The records follow. Filter them to the lines that hold "will".

### Supplied records ###

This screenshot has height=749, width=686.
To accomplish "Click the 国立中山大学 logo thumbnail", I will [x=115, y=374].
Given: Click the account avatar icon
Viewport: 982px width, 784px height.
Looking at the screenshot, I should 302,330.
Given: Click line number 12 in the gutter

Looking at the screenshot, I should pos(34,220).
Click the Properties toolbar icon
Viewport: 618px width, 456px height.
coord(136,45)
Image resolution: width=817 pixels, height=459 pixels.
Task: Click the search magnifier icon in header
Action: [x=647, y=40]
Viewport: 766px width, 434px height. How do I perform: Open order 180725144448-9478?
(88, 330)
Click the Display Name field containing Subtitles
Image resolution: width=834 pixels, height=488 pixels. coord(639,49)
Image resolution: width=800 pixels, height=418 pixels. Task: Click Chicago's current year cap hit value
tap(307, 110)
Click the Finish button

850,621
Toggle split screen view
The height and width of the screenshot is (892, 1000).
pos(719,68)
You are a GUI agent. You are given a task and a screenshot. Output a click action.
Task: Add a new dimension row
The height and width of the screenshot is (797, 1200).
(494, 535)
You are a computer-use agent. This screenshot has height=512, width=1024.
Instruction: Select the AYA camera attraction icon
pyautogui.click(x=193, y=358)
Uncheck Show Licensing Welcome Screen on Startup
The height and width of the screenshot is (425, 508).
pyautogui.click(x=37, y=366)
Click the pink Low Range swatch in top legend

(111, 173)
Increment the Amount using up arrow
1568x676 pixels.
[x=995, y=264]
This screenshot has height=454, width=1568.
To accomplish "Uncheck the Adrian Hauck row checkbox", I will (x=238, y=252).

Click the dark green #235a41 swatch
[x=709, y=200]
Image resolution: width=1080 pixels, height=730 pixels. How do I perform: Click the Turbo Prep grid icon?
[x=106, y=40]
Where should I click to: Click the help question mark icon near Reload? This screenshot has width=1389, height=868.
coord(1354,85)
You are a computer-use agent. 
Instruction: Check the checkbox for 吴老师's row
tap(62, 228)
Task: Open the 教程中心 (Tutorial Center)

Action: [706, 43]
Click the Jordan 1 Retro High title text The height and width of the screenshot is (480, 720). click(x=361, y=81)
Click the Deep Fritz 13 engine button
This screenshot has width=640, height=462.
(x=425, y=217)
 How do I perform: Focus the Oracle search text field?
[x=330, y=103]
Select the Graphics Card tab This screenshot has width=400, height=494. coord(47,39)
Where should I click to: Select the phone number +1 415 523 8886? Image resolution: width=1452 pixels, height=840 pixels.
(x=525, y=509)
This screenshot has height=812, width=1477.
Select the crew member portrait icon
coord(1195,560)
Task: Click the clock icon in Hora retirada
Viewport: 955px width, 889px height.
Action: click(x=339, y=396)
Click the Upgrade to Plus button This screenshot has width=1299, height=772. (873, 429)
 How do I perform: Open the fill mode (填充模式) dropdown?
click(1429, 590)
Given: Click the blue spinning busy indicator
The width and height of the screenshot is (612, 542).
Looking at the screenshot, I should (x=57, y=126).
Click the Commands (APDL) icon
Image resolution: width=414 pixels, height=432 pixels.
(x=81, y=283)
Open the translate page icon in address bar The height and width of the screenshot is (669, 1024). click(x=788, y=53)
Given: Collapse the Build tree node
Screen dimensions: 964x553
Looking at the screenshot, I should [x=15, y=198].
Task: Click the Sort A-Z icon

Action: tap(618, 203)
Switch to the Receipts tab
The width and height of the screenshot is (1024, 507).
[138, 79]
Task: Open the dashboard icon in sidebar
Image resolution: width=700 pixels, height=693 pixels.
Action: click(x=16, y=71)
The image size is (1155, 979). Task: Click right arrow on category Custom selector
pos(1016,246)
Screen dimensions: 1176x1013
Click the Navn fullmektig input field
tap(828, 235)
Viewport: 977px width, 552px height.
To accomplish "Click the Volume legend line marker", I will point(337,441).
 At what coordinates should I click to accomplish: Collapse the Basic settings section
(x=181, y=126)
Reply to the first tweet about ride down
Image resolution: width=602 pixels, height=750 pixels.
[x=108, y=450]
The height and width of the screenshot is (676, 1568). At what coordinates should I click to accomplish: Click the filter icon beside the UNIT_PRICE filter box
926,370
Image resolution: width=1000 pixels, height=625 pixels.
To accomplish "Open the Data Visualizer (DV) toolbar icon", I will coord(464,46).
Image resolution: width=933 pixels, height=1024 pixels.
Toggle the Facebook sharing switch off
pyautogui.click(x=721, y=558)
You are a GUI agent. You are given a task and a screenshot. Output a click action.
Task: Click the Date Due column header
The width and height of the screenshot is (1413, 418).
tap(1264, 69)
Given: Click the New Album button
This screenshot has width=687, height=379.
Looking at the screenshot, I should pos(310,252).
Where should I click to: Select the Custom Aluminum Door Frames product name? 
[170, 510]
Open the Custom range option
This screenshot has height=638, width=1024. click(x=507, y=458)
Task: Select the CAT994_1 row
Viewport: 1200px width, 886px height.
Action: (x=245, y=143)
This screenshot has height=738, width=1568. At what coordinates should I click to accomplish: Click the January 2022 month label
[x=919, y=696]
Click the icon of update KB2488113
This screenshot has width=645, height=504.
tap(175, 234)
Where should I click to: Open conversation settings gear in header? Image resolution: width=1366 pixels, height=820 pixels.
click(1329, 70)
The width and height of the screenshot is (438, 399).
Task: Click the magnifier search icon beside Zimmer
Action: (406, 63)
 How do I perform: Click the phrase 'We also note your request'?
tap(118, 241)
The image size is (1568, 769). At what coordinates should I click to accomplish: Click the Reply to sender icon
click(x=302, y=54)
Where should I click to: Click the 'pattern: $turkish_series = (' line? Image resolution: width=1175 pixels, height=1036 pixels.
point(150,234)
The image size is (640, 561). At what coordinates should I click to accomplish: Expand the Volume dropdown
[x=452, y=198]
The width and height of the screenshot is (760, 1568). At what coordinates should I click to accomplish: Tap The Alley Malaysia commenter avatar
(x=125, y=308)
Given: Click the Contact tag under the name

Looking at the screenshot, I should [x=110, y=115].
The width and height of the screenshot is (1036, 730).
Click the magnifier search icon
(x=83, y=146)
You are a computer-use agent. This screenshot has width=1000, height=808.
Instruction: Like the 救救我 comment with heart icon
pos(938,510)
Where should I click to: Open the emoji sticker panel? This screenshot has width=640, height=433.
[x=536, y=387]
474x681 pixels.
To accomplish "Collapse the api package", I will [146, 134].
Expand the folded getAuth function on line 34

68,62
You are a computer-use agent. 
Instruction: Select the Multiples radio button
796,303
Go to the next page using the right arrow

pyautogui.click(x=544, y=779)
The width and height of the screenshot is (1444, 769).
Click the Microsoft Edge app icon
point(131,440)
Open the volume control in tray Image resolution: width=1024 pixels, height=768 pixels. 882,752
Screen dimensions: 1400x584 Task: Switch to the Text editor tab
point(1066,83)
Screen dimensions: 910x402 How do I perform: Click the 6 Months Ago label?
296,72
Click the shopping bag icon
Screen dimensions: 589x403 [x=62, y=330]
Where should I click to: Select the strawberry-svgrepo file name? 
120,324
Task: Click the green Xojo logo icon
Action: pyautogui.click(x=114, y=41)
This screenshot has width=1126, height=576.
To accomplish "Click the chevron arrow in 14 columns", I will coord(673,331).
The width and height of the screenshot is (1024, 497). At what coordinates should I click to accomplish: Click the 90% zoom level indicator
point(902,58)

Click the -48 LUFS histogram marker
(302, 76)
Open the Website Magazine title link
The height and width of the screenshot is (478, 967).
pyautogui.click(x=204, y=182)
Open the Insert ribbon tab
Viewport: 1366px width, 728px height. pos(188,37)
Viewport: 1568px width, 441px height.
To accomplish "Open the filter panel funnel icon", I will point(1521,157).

###

> **Expected answer**
To accomplish "Click the 国立中山大学 logo thumbnail", I will [x=115, y=374].
To accomplish "Uncheck the Adrian Hauck row checkbox", I will (x=238, y=252).
To accomplish "Click the Volume legend line marker", I will point(337,441).
To accomplish "Open the Data Visualizer (DV) toolbar icon", I will coord(464,46).
To accomplish "Collapse the api package", I will [146, 134].
To accomplish "Click the chevron arrow in 14 columns", I will coord(673,331).
To accomplish "Open the filter panel funnel icon", I will point(1521,157).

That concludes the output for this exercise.